Londra, 16 maggio 2011 - Presto sarà disponibile un semplice esame del sangue per scoprire quanto in fretta un individuo sta invecchiando e offrire l’opportunità, alquanto invitante, di stimare quanti anni gli restano da vivere.

Il controverso test, che sarà in vendita per 500 euro in Gran Bretagna alla fine dell’anno - scrive l’Independent - misura le strutture vitali sulla base dei cromosomi di una persona, chiamati telomeri (la regione terminale), che, secondo gli scienziati, sono uno degli indicatori più accurati della velocità con cui uno invecchia.

Secondo gli esperti, l’esame potrà rivelare se l’età biologica di una persona, misurata sulla lunghezza dei telomeri, supera o è inferiore all’età anagrafica. Secondo i ricercatori, il test dei telomeri si diffonderà a tutto campo nei prossimi 10 anni, anche se non mancano le polemiche. Si teme infatti che, oltre alle reazioni delle persone che si sentono dire quanto “vecchie” sono, alcune organizzazioni senza scrupoli possano mettersi a vendere rimedi anti-età o altri elisir di lunga vita fasulli. Il risultato del test, inoltre, potrebbe essere di grande interesse per le compagnie che offrono assicurazioni sulla vita o coperture sanitarie che dipendono dall’età del cliente.
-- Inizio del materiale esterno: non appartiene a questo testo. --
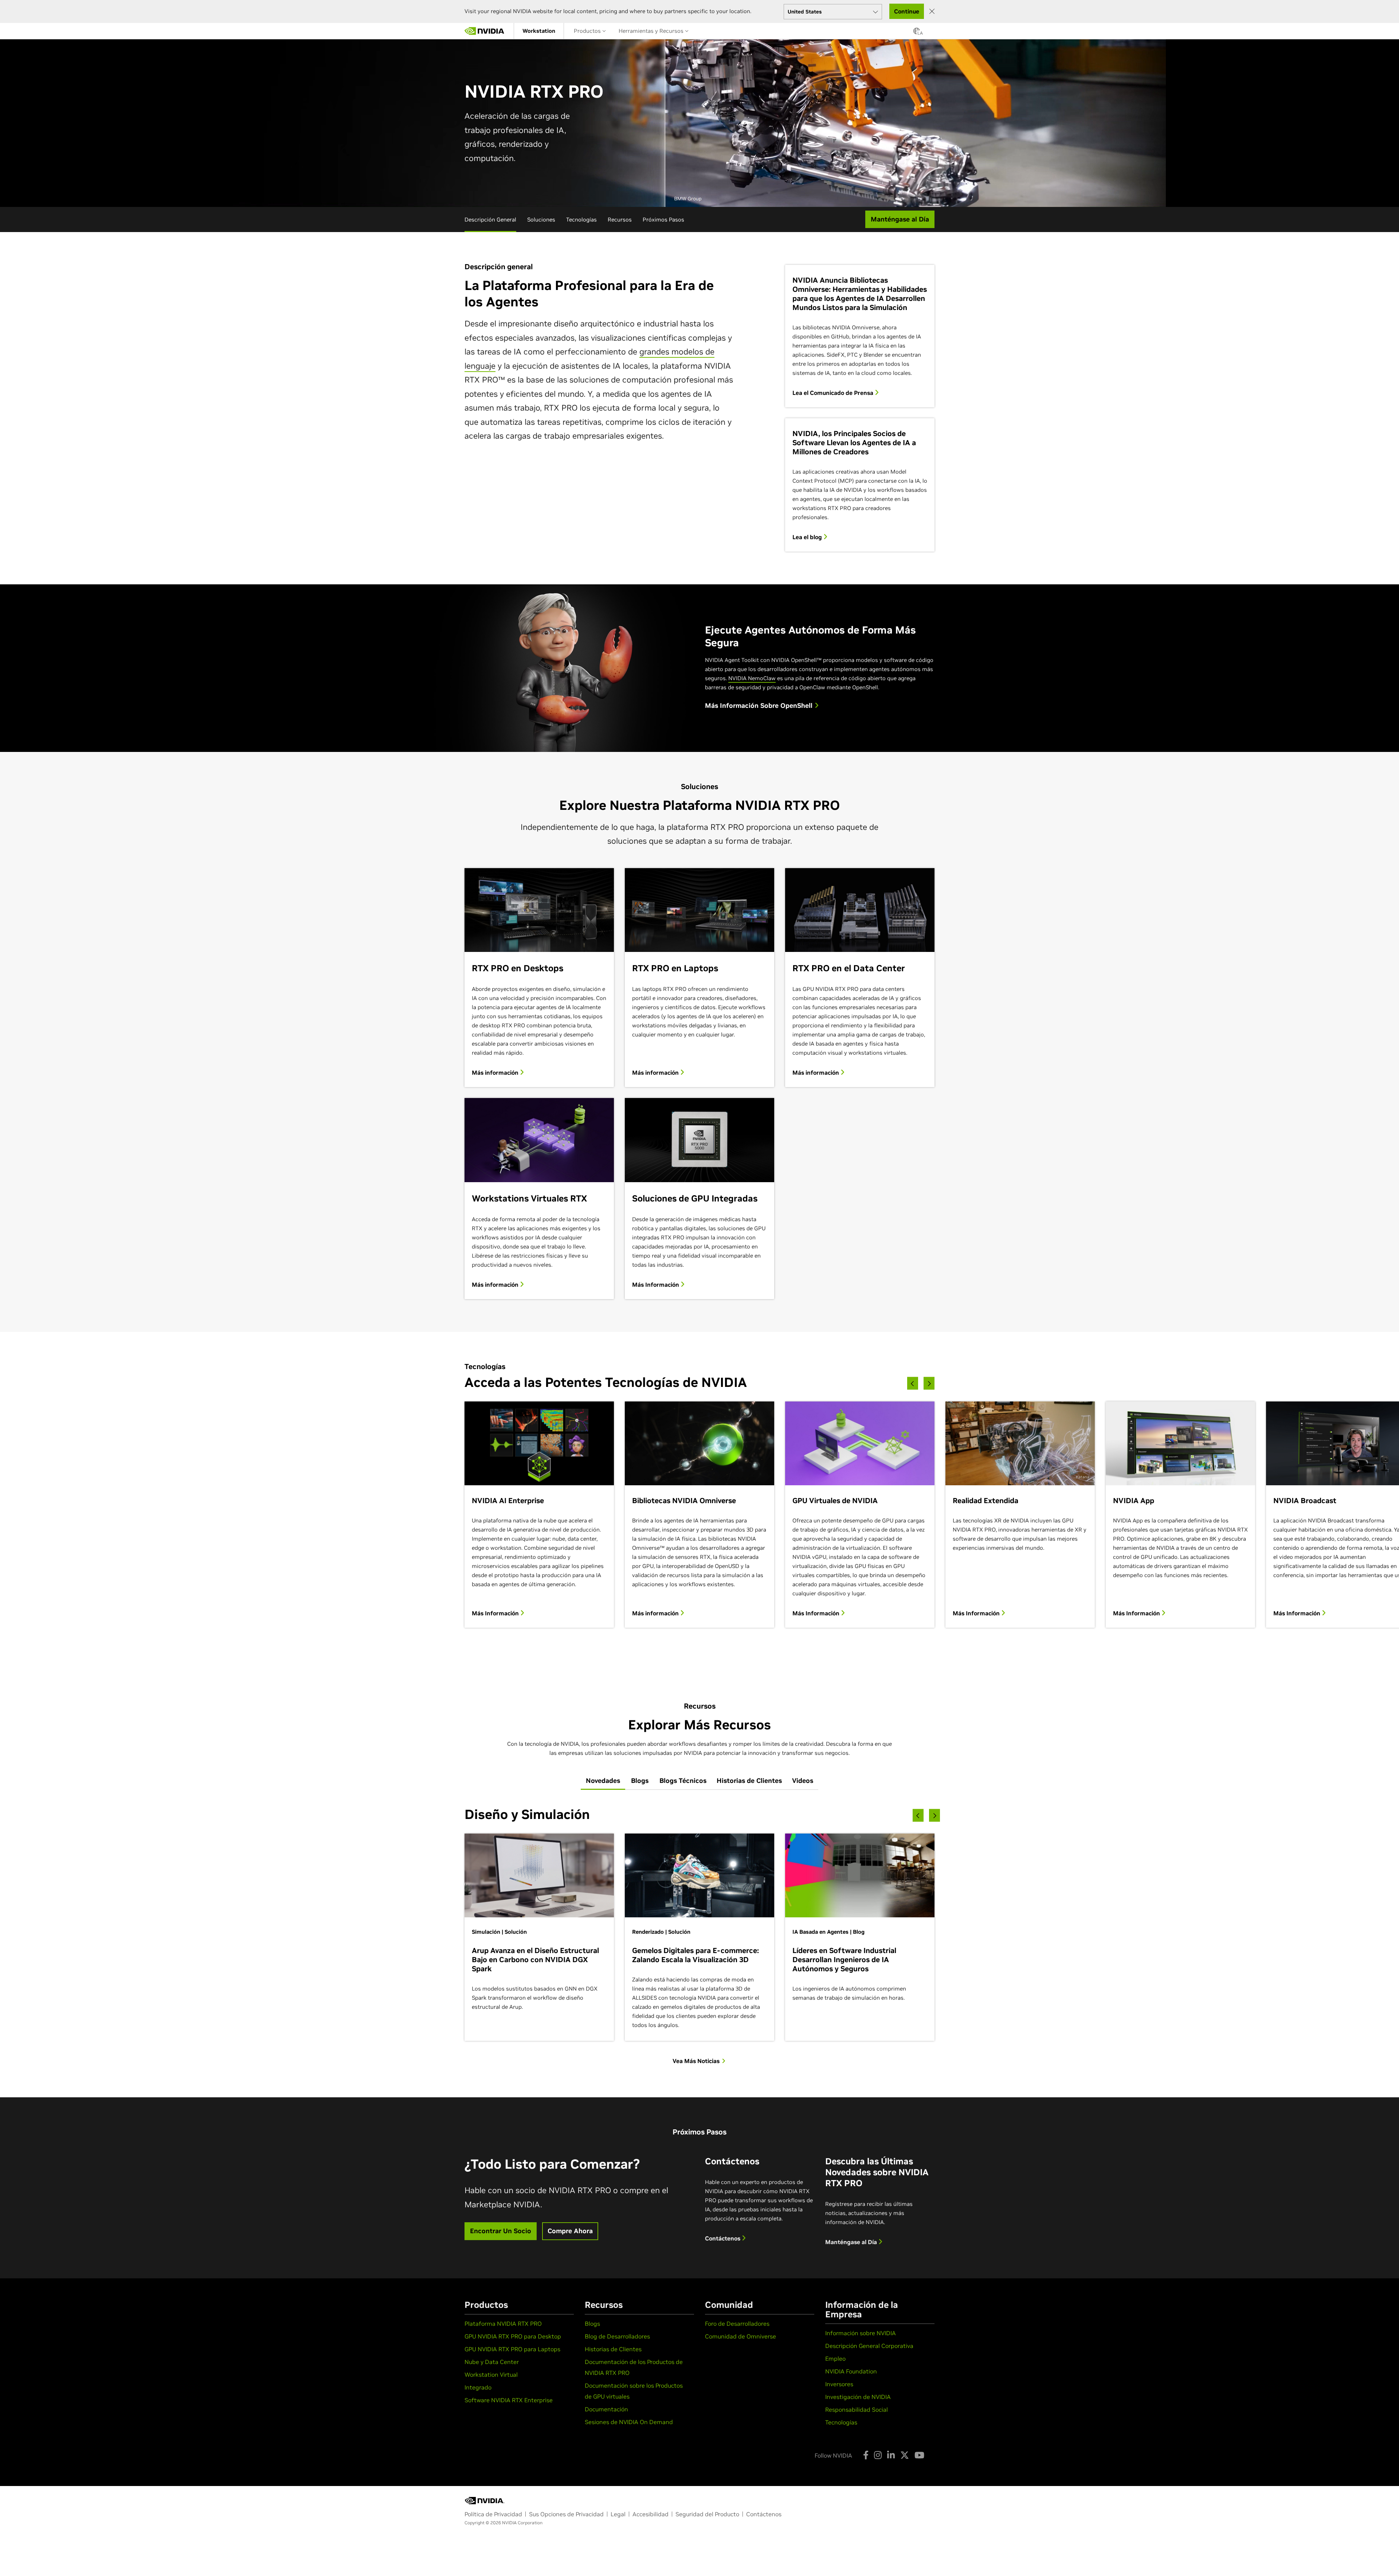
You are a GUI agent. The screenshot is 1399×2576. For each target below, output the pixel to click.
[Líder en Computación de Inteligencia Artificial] (485, 31)
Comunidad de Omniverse (740, 2336)
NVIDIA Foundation (851, 2371)
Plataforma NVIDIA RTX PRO (503, 2323)
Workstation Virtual (491, 2374)
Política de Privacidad (493, 2514)
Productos (588, 30)
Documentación (606, 2409)
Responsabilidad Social (856, 2409)
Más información (496, 1072)
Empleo (835, 2358)
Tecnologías (581, 219)
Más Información (656, 1284)
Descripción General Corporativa (869, 2345)
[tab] (603, 1781)
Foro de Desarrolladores (737, 2323)
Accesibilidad (650, 2514)
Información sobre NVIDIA (860, 2333)
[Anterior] (912, 1383)
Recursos (620, 219)
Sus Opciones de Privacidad (566, 2514)
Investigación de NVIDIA (858, 2396)
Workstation (538, 30)
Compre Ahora (570, 2231)
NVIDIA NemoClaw (752, 678)
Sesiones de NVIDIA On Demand (629, 2422)
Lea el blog (807, 537)
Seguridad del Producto (707, 2514)
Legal (618, 2514)
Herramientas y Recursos (652, 30)
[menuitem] (539, 31)
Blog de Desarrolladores (617, 2336)
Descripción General (490, 219)
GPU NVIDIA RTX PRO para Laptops (512, 2349)
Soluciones (541, 219)
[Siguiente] (929, 1383)
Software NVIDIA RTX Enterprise (509, 2400)
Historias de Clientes (613, 2349)
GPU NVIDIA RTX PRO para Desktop (513, 2336)
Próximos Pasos (663, 219)
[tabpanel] (699, 1935)
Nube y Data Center (492, 2361)
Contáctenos (723, 2238)
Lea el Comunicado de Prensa (833, 392)
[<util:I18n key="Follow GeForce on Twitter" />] (904, 2455)
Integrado (478, 2387)
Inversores (839, 2384)
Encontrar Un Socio (500, 2231)
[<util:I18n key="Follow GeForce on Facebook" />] (866, 2455)
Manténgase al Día (851, 2242)
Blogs (592, 2323)
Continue (906, 11)
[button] (916, 33)
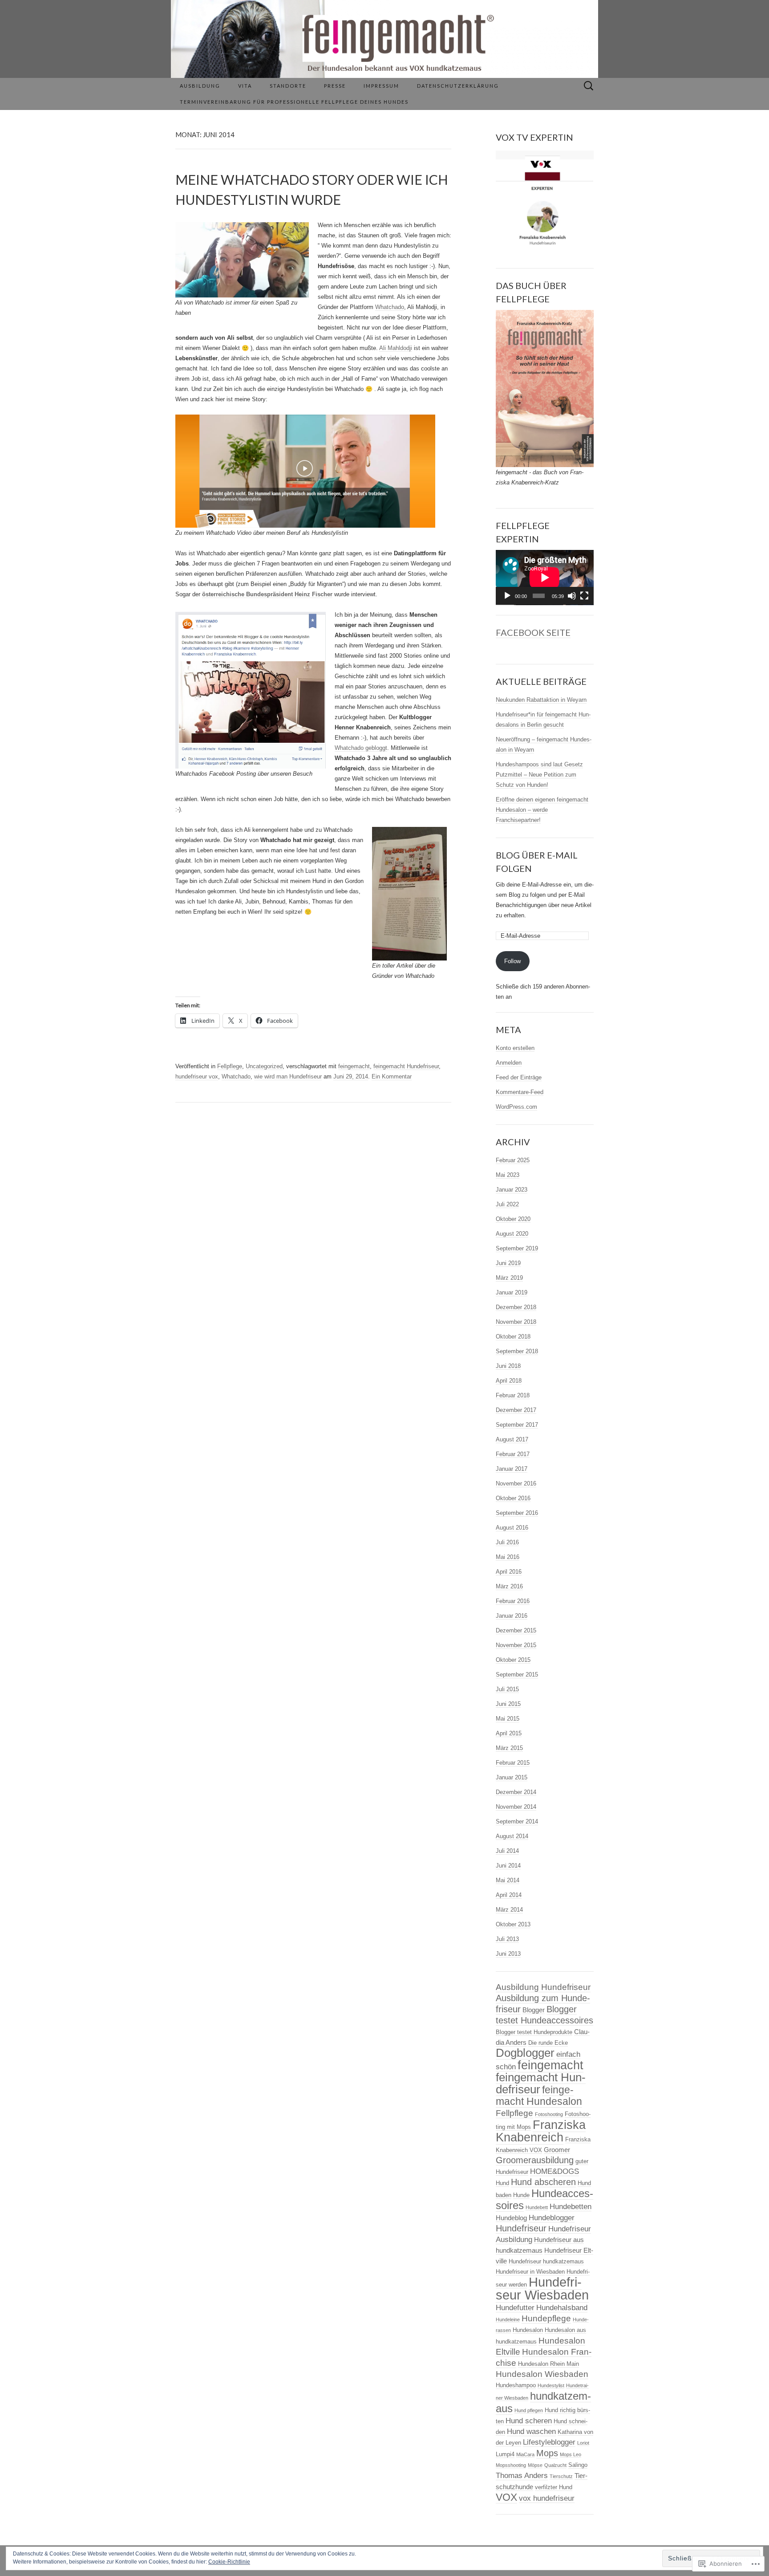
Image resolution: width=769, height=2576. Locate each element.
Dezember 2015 (516, 1630)
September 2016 (517, 1513)
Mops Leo (570, 2454)
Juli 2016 (507, 1542)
“Sappiamo che le persone nate con dei telomeri più corti del normale hanno una durata di vita più breve - ha dichiarato Maria Blasco, del Centro di ricerca oncologico nazionale spagnolo che ha sede a Madrid, ideatrice del test, aggiungendo - ma non sappiamo se dei telomeri più lunghi garantiscano una durata media di vita più lunga”. Ciò che è certo, secondo la ricercatrice spagnola la cui azienda si chiama “Life Lenght”, è che il test è “molto preciso”: “Possiamo individuare delle differenze molto piccole nella lunghezza del telomero e la tecnica è molto semplice e veloce, nella quale molti campioni possono essere analizzati allo stesso tempo. La cosa più importante è che siamo capaci di determinare la presenza di telomeri pericolosi e cioè di quelli molto corti”.

La Life Lenght è in discussione con diverse aziende di diagnostica medica in Europa, con l’obiettivo di mettere sul mercato il test e raccogliere provette di sangue da analizzare in Spagna. L’accordo con un’azienda britannica - ha dichiarato Blasco - è probabile nel giro di un anno.